Balancing Mental Health with Academics
By Keiko Casserly '23
If you were to be asked “What’s more important, school or your mental health?” the obvious answer would be your mental health, right? This is something we all know but sometimes fail to actually put into practice. Now, I’m not going to lie to you and pretend my mental health is in perfect shape. I am a perfectionist to say the least, and sometimes it really is difficult to allow myself to take breaks; it can be almost guilt-inducing when I do. However, actively making sure I rest and allot time for self-care, as well as reminding myself that, although my grades are important, they do not define me--these are all things that I am trying to instill into my daily thoughts and actions. From a young age, we are constantly told that in order to be successful in life we must achieve academic excellence and have perfect transcripts with perfect grades. For many, getting into a great college and having a successful career is the end goal, but if achieving that means tearing yourself apart in the process, does it really count as reaching your goal?
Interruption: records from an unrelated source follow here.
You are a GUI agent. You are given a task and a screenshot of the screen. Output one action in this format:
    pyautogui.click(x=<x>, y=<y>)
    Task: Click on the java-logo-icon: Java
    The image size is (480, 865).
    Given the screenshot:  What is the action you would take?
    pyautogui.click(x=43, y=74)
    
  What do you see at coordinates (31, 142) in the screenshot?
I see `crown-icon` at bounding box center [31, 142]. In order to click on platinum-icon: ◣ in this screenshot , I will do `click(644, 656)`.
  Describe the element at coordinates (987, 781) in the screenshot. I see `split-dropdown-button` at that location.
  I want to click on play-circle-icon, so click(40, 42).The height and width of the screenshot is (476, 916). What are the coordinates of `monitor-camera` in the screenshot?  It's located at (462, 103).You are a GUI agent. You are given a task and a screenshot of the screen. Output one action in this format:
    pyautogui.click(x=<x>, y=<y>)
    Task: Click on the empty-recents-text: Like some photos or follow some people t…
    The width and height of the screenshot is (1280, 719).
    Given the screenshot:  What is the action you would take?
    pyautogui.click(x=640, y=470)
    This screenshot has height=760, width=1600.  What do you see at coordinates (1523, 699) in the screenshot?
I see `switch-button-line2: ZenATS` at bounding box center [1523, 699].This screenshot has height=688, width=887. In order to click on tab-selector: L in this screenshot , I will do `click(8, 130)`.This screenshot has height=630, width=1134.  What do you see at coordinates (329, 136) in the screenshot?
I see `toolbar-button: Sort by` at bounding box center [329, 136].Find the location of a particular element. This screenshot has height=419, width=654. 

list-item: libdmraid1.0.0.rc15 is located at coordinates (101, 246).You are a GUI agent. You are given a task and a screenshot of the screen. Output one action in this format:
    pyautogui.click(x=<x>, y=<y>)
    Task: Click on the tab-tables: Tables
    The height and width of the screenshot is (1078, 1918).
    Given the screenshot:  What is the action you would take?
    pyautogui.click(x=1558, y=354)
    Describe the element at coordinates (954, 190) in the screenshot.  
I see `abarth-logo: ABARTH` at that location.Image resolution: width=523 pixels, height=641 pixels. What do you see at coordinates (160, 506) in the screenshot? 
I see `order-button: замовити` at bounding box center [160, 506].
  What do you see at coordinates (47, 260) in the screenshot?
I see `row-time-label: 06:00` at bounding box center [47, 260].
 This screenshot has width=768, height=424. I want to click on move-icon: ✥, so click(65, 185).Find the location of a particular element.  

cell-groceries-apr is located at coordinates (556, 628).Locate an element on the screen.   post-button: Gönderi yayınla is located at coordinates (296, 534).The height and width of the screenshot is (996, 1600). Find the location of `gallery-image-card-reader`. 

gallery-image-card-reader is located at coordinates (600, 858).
As a junior, I am constantly reminded that time is ticking and college applications are quickly approaching. There’s this constant pressure to excel, not necessarily from my parents or teachers, but from myself, often stemming from the fear of failure. Last year, I was diagnosed with Attention Deficit Hyperactivity Disorder (ADHD), after which I began to understand many of the challenges I faced and tendencies I developed over the years, both in and outside of school. Growing up with ADHD made school incredibly difficult for me, especially because I was unaware of it. Besides the general difficulty with focusing in classes and chronic procrastination, there also came this seemingly never-ending lack of motivation, and my grades sometimes suffered as a result.
When I moved to California and transferred to ICA, I gained a lot more confidence in myself and my intelligence, fueling the motivation and drive I have now. However, the fear of self-sabotage and reverting to my old tendencies often fuels this drive as well, which ironically, can be a harmful mindset to maintain. I found myself overworking to make sure I got everything done and avoided taking breaks, leading me to feel very drained and burnt out; I even caught a cold from lack of sleep. I realized that no matter how much I want to succeed at everything I do, in order to do that I need to take care of myself first. I can never truly achieve my goals if I’m constantly ignoring my health, both physical and mental. As students, we’re going through a very stressful period in our lives and will be for some time, but as Lalah Delia says, “self-care is how you take your power back.”
Here are some tips on taking care of your mental health:
Value yourself: Making time for yourself and your hobbies is always important for maintaining positive mental health. Set aside time for the things you enjoy or for the people you enjoy spending time with. From personal experience, making and keeping these promises to yourself, as well as having things to look forward to, can help with getting through a stressful week or day.
Create a support system: Creating a strong network of family, friends, and (possibly) a counselor can be very helpful when managing or experiencing stressful situations. As cliche as it may be, I always find that voicing my thoughts and emotions takes a weight off my shoulders.
Managing stress effectively: Finding non-self-destructive coping mechanisms for stress is beneficial to both your mental and physical health. Finding a coping skill that works for you, whether it be exercising, journaling, or meditation, is very important for positive mental health.